Gestellte Aufgabe: Gib bitte aus dem Dokumentauszug den Teil wortgetreu zurück, der mit den Worten „## mrsteven“ anfängt und mit „die Quere kommen.“ aufhört.

Wenn das auch nicht klappt, magst du dann bitte noch mal die startx_log.txt bereitstellen?!

/edit: und auch die xorg.conf

----------

## LinuxTom

 *Josef.95 wrote:*   

> ... und auch die xorg.conf

 

Wird bei radeon einfach gelöscht, da nicht mehr gebraucht. Hatte auch den Ärger, darum der Wechsel.

----------

## Josef.95

 *LinuxTom wrote:*   

>  *Josef.95 wrote:*   ... und auch die xorg.conf 
> 
> Wird bei radeon einfach gelöscht, da nicht mehr gebraucht. Hatte auch den Ärger, darum der Wechsel.

 

Hier geht es doch aber aktuell um den proprietären fglrx Treiber, und für den wird zwingend eine xorg.conf benötigt... :Wink: 

----------

## ScytheMan

kann man eigentlich die proprietären treiber zusammen mit kms laufen lassen oder gibt das probleme?

----------

## mrsteven

 *ScytheMan wrote:*   

> kann man eigentlich die proprietären treiber zusammen mit kms laufen lassen oder gibt das probleme?

 

Kracht garantiert, weil fglrx KMS nicht unterstützt und sich die beiden Treiber dann nur in die Quere kommen.

----------

Datenblock:

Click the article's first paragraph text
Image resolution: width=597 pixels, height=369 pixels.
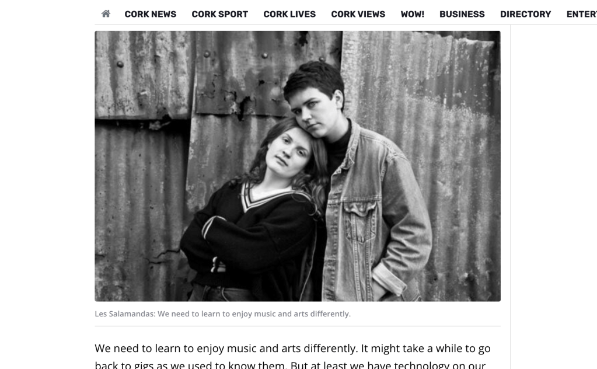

Antwort zur Aufgabe:
## mrsteven

 *ScytheMan wrote:*   

> kann man eigentlich die proprietären treiber zusammen mit kms laufen lassen oder gibt das probleme?

 

Kracht garantiert, weil fglrx KMS nicht unterstützt und sich die beiden Treiber dann nur in die Quere kommen.